What is required – Copy out the listing below, swapping every "Where should I click to" for "Which spot should I click to" and keeping everything else the same.

━━ Material to process

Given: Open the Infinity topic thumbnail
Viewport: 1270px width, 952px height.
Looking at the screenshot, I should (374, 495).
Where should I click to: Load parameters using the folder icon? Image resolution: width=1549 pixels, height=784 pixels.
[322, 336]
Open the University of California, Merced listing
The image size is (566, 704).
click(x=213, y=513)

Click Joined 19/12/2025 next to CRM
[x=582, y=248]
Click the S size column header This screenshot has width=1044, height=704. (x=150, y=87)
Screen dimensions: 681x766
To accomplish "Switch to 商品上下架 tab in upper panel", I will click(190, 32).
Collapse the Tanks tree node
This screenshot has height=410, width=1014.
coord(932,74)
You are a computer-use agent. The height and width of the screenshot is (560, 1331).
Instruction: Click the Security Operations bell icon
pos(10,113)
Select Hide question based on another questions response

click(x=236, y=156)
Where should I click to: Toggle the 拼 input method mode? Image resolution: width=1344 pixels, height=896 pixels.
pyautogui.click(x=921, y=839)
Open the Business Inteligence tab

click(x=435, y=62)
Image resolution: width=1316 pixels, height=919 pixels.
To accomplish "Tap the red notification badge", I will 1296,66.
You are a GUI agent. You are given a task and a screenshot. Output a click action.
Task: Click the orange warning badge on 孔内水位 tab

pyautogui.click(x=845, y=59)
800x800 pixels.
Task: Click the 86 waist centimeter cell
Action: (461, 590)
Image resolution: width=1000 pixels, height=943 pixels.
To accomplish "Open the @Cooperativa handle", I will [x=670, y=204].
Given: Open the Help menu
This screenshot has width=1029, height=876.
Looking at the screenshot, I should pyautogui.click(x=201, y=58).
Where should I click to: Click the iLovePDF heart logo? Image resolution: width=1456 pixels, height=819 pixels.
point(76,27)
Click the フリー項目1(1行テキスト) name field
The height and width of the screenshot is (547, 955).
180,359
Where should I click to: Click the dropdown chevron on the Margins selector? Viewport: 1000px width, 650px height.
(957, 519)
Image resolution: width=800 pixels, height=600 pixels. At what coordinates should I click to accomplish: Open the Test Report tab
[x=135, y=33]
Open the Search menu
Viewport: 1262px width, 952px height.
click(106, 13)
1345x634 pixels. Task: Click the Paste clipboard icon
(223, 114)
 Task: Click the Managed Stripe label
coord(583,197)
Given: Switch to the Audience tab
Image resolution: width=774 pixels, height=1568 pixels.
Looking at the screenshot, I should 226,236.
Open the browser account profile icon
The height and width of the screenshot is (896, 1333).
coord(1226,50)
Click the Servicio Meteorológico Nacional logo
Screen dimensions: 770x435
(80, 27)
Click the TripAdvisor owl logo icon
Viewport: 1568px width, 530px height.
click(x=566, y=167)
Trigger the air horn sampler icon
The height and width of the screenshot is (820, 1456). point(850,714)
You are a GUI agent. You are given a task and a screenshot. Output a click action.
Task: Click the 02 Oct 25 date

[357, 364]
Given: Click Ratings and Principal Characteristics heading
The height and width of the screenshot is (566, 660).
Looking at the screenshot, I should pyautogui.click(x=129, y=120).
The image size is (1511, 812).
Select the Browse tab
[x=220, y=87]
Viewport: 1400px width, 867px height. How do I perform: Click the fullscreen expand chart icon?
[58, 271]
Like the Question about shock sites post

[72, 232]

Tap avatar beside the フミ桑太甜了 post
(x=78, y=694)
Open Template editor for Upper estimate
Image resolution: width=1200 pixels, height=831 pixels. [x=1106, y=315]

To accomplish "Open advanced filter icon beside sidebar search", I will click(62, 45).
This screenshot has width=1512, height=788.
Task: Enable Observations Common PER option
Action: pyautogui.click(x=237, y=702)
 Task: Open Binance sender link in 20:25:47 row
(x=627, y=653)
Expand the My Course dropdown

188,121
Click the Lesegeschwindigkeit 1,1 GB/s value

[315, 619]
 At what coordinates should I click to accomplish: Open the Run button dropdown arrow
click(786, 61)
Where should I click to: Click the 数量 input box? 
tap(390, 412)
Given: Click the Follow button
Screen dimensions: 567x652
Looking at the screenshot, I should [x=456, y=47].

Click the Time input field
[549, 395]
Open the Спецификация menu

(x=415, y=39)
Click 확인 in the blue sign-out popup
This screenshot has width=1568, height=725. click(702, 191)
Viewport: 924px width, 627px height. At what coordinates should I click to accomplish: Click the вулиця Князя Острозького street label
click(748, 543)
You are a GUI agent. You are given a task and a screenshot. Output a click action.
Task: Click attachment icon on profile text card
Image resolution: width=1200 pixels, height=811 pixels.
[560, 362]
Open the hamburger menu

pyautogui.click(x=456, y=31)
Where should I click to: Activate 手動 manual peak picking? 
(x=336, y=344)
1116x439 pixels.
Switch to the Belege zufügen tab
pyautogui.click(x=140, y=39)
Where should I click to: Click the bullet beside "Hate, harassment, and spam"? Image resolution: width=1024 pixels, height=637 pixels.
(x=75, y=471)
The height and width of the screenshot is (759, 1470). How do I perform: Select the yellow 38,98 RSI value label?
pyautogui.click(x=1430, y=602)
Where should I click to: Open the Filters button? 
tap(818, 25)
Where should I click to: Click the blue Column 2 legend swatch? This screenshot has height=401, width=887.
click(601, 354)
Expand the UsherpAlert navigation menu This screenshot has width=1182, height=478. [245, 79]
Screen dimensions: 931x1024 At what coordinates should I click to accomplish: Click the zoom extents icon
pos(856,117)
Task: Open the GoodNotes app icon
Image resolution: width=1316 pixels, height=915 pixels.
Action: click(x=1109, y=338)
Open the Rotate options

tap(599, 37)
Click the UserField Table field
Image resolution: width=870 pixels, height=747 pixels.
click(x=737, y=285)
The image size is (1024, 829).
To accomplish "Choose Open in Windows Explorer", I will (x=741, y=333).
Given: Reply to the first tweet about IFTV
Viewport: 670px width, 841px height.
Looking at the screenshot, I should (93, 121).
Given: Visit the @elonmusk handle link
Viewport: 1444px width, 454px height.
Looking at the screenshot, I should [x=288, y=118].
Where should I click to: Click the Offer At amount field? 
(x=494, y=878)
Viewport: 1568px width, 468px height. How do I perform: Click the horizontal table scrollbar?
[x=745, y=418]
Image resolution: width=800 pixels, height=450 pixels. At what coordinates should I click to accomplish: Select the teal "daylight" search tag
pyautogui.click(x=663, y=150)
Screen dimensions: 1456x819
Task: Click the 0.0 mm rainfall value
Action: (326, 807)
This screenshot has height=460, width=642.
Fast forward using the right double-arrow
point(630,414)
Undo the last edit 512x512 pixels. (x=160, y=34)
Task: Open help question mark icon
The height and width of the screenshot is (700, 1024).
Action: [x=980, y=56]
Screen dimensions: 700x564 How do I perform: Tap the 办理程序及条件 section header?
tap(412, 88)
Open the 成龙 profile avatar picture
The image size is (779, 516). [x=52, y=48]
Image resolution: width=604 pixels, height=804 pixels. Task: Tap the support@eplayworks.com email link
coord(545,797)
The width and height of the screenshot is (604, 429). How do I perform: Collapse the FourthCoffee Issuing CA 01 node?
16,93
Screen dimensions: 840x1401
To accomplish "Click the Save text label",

━━━━

Reply –
Given: Open the Infinity topic thumbnail
Viewport: 1270px width, 952px height.
Looking at the screenshot, I should (374, 495).
Which spot should I click to: Load parameters using the folder icon? Image resolution: width=1549 pixels, height=784 pixels.
[322, 336]
Open the University of California, Merced listing
The image size is (566, 704).
click(x=213, y=513)

Click Joined 19/12/2025 next to CRM
[x=582, y=248]
Click the S size column header This screenshot has width=1044, height=704. (x=150, y=87)
Screen dimensions: 681x766
To accomplish "Switch to 商品上下架 tab in upper panel", I will click(190, 32).
Collapse the Tanks tree node
This screenshot has height=410, width=1014.
coord(932,74)
You are a computer-use agent. The height and width of the screenshot is (560, 1331).
Instruction: Click the Security Operations bell icon
pos(10,113)
Select Hide question based on another questions response

click(x=236, y=156)
Which spot should I click to: Toggle the 拼 input method mode? Image resolution: width=1344 pixels, height=896 pixels.
pyautogui.click(x=921, y=839)
Open the Business Inteligence tab

click(x=435, y=62)
Image resolution: width=1316 pixels, height=919 pixels.
To accomplish "Tap the red notification badge", I will 1296,66.
You are a GUI agent. You are given a task and a screenshot. Output a click action.
Task: Click the orange warning badge on 孔内水位 tab

pyautogui.click(x=845, y=59)
800x800 pixels.
Task: Click the 86 waist centimeter cell
Action: (461, 590)
Image resolution: width=1000 pixels, height=943 pixels.
To accomplish "Open the @Cooperativa handle", I will [x=670, y=204].
Given: Open the Help menu
This screenshot has width=1029, height=876.
Looking at the screenshot, I should pyautogui.click(x=201, y=58).
Which spot should I click to: Click the iLovePDF heart logo? Image resolution: width=1456 pixels, height=819 pixels.
point(76,27)
Click the フリー項目1(1行テキスト) name field
The height and width of the screenshot is (547, 955).
180,359
Which spot should I click to: Click the dropdown chevron on the Margins selector? Viewport: 1000px width, 650px height.
(957, 519)
Image resolution: width=800 pixels, height=600 pixels. At what coordinates should I click to accomplish: Open the Test Report tab
[x=135, y=33]
Open the Search menu
Viewport: 1262px width, 952px height.
click(106, 13)
1345x634 pixels. Task: Click the Paste clipboard icon
(223, 114)
 Task: Click the Managed Stripe label
coord(583,197)
Given: Switch to the Audience tab
Image resolution: width=774 pixels, height=1568 pixels.
Looking at the screenshot, I should 226,236.
Open the browser account profile icon
The height and width of the screenshot is (896, 1333).
coord(1226,50)
Click the Servicio Meteorológico Nacional logo
Screen dimensions: 770x435
(80, 27)
Click the TripAdvisor owl logo icon
Viewport: 1568px width, 530px height.
click(x=566, y=167)
Trigger the air horn sampler icon
The height and width of the screenshot is (820, 1456). point(850,714)
You are a GUI agent. You are given a task and a screenshot. Output a click action.
Task: Click the 02 Oct 25 date

[357, 364]
Given: Click Ratings and Principal Characteristics heading
The height and width of the screenshot is (566, 660).
Looking at the screenshot, I should pyautogui.click(x=129, y=120).
The image size is (1511, 812).
Select the Browse tab
[x=220, y=87]
Viewport: 1400px width, 867px height. How do I perform: Click the fullscreen expand chart icon?
[58, 271]
Like the Question about shock sites post

[72, 232]

Tap avatar beside the フミ桑太甜了 post
(x=78, y=694)
Open Template editor for Upper estimate
Image resolution: width=1200 pixels, height=831 pixels. [x=1106, y=315]

To accomplish "Open advanced filter icon beside sidebar search", I will click(62, 45).
This screenshot has width=1512, height=788.
Task: Enable Observations Common PER option
Action: pyautogui.click(x=237, y=702)
 Task: Open Binance sender link in 20:25:47 row
(x=627, y=653)
Expand the My Course dropdown

188,121
Click the Lesegeschwindigkeit 1,1 GB/s value

[315, 619]
 At what coordinates should I click to accomplish: Open the Run button dropdown arrow
click(786, 61)
Which spot should I click to: Click the 数量 input box? 
tap(390, 412)
Given: Click the Follow button
Screen dimensions: 567x652
Looking at the screenshot, I should [x=456, y=47].

Click the Time input field
[549, 395]
Open the Спецификация menu

(x=415, y=39)
Click 확인 in the blue sign-out popup
This screenshot has width=1568, height=725. click(702, 191)
Viewport: 924px width, 627px height. At what coordinates should I click to accomplish: Click the вулиця Князя Острозького street label
click(748, 543)
You are a GUI agent. You are given a task and a screenshot. Output a click action.
Task: Click attachment icon on profile text card
Image resolution: width=1200 pixels, height=811 pixels.
[560, 362]
Open the hamburger menu

pyautogui.click(x=456, y=31)
Which spot should I click to: Activate 手動 manual peak picking? 
(x=336, y=344)
1116x439 pixels.
Switch to the Belege zufügen tab
pyautogui.click(x=140, y=39)
Which spot should I click to: Click the bullet beside "Hate, harassment, and spam"? Image resolution: width=1024 pixels, height=637 pixels.
(x=75, y=471)
The height and width of the screenshot is (759, 1470). How do I perform: Select the yellow 38,98 RSI value label?
pyautogui.click(x=1430, y=602)
Which spot should I click to: Open the Filters button? 
tap(818, 25)
Which spot should I click to: Click the blue Column 2 legend swatch? This screenshot has height=401, width=887.
click(601, 354)
Expand the UsherpAlert navigation menu This screenshot has width=1182, height=478. [245, 79]
Screen dimensions: 931x1024 At what coordinates should I click to accomplish: Click the zoom extents icon
pos(856,117)
Task: Open the GoodNotes app icon
Image resolution: width=1316 pixels, height=915 pixels.
Action: click(x=1109, y=338)
Open the Rotate options

tap(599, 37)
Click the UserField Table field
Image resolution: width=870 pixels, height=747 pixels.
click(x=737, y=285)
The image size is (1024, 829).
To accomplish "Choose Open in Windows Explorer", I will (x=741, y=333).
Given: Reply to the first tweet about IFTV
Viewport: 670px width, 841px height.
Looking at the screenshot, I should (93, 121).
Given: Visit the @elonmusk handle link
Viewport: 1444px width, 454px height.
Looking at the screenshot, I should [x=288, y=118].
Which spot should I click to: Click the Offer At amount field? 
(x=494, y=878)
Viewport: 1568px width, 468px height. How do I perform: Click the horizontal table scrollbar?
[x=745, y=418]
Image resolution: width=800 pixels, height=450 pixels. At what coordinates should I click to accomplish: Select the teal "daylight" search tag
pyautogui.click(x=663, y=150)
Screen dimensions: 1456x819
Task: Click the 0.0 mm rainfall value
Action: (326, 807)
This screenshot has height=460, width=642.
Fast forward using the right double-arrow
point(630,414)
Undo the last edit 512x512 pixels. (x=160, y=34)
Task: Open help question mark icon
The height and width of the screenshot is (700, 1024).
Action: [x=980, y=56]
Screen dimensions: 700x564 How do I perform: Tap the 办理程序及条件 section header?
tap(412, 88)
Open the 成龙 profile avatar picture
The image size is (779, 516). [x=52, y=48]
Image resolution: width=604 pixels, height=804 pixels. Task: Tap the support@eplayworks.com email link
coord(545,797)
The width and height of the screenshot is (604, 429). How do I perform: Collapse the FourthCoffee Issuing CA 01 node?
16,93
Screen dimensions: 840x1401
To accomplish "Click the Save text label",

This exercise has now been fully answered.